Il y a quelques mois, une jeune femme sur Instagram m’a contactée pour une interview.
En parcourant son profil, je constate qu’elle vend du maquillage, ce qui n’est pas vraiment mon cœur de cible, bien que je sois spécialisée dans la santé et le bien-être. Je décide de ne pas m’arrêter à cet a priori et je réponds favorablement à sa demande que l’on échange par téléphone, pour en savoir plus sur son projet.
Elle m’annonce de but en blanc qu’elle souhaite réaliser ces vidéos témoignages car les gens aujourd’hui manquent d’empathie. L’idée serait donc que je parle de ma vie avec un seul poumon, compte tenu du fait que la société me perçoit comme un monstre, afin de montrer au grand public que je n’en suis pas un.
Je lui réponds poliment que je vais réfléchir à sa proposition, mais, sans suspense, je n’y donnerai pas suite.

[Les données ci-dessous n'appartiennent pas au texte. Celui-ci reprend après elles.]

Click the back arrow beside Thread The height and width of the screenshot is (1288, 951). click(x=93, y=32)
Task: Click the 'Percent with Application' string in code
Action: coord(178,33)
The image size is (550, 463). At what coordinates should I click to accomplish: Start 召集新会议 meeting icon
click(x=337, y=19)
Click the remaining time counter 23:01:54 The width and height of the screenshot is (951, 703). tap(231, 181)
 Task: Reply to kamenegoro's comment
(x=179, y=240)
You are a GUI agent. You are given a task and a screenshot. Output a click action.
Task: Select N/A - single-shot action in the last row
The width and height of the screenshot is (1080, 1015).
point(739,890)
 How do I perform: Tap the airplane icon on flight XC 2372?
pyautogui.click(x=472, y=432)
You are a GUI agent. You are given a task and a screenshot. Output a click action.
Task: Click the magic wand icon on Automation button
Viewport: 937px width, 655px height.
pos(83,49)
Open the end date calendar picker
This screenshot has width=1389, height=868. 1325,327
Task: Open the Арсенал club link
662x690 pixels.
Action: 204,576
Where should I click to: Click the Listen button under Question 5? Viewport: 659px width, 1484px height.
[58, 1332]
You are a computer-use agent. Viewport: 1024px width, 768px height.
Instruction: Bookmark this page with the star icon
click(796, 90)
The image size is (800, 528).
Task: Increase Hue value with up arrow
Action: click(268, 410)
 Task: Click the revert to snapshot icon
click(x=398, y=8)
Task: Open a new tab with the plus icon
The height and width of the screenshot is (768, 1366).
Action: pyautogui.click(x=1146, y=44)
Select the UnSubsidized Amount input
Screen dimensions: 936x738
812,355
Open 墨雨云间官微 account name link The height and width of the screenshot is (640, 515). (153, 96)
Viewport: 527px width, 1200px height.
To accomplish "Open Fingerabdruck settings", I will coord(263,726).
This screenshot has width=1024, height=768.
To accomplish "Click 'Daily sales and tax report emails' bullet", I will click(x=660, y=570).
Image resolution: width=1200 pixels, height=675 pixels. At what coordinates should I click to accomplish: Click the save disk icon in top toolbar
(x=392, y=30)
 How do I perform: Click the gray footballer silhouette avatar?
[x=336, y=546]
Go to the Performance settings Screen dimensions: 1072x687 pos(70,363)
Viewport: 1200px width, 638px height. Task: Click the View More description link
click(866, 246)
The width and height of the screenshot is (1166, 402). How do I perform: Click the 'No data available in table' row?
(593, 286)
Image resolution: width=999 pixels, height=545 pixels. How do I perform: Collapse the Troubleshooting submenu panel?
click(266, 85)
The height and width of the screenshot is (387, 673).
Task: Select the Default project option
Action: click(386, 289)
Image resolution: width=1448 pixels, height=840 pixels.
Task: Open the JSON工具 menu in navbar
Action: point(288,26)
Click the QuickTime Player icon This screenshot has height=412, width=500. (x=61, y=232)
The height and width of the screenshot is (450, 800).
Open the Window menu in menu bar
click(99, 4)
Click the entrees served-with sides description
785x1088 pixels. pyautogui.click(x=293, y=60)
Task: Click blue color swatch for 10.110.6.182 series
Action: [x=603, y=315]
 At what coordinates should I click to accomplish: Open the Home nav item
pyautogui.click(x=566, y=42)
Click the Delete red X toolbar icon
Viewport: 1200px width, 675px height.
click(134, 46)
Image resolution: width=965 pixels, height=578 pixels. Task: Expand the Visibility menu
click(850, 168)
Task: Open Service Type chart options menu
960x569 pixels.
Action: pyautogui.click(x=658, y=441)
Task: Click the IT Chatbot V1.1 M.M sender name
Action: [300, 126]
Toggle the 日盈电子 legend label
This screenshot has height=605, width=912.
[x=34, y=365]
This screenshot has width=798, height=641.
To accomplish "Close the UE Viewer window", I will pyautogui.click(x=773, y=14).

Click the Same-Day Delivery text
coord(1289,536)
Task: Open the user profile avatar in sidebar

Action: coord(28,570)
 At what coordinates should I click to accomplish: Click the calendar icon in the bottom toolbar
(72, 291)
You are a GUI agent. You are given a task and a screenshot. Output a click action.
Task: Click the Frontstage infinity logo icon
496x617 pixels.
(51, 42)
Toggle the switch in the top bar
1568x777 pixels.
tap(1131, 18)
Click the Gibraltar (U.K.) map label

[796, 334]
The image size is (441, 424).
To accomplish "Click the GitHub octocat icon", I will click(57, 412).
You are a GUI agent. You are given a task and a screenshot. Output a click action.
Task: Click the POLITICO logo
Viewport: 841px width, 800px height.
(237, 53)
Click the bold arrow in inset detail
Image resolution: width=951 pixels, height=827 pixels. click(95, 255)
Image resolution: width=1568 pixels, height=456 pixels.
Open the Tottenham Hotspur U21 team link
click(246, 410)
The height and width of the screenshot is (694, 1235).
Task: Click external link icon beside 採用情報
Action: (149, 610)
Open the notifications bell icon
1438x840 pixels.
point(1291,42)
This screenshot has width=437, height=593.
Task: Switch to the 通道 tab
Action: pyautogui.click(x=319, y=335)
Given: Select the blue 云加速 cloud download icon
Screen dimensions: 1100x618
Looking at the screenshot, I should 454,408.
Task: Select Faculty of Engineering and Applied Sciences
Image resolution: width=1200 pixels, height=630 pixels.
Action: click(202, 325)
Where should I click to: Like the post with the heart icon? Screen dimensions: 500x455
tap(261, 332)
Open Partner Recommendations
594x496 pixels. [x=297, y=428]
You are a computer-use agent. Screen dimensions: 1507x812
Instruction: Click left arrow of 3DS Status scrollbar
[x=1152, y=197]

Sa maladresse, après m’avoir choquée, m’interpelle.
Est-ce que vraiment en temps que malades ou anciens malades nous sommes toujours perçus aux yeux de la société comme des monstres ? Quels sont les représentations que se font les « biens portants » du cancer et de la maladie ?
Tout un chacun a une part de monstruosité enfouie en lui, d’inquiétante étrangeté, un mélange de crasse et d’or comme le formule Pacôme Thiellement, mais est-ce que cette noirceur, cet abîme, est exacerbé quand on est malade ? Faut-il montrer (monstrer) notre maladie ? Quelles émotions suscite-t-on de par notre statut ? Peur, empathie ou pitié comme semblait vouloir plutôt dire cette jeune femme.
Cette réflexion m’a finalement amenée à produire cette série de collages, personnages hybrides entre humains et monstres, comme de nouvelles formes de monstration de la maladie et du cancer. Cette thématique de la monstruosité sera également explorée au travers des ateliers que je déploie avec Créer comme respirer.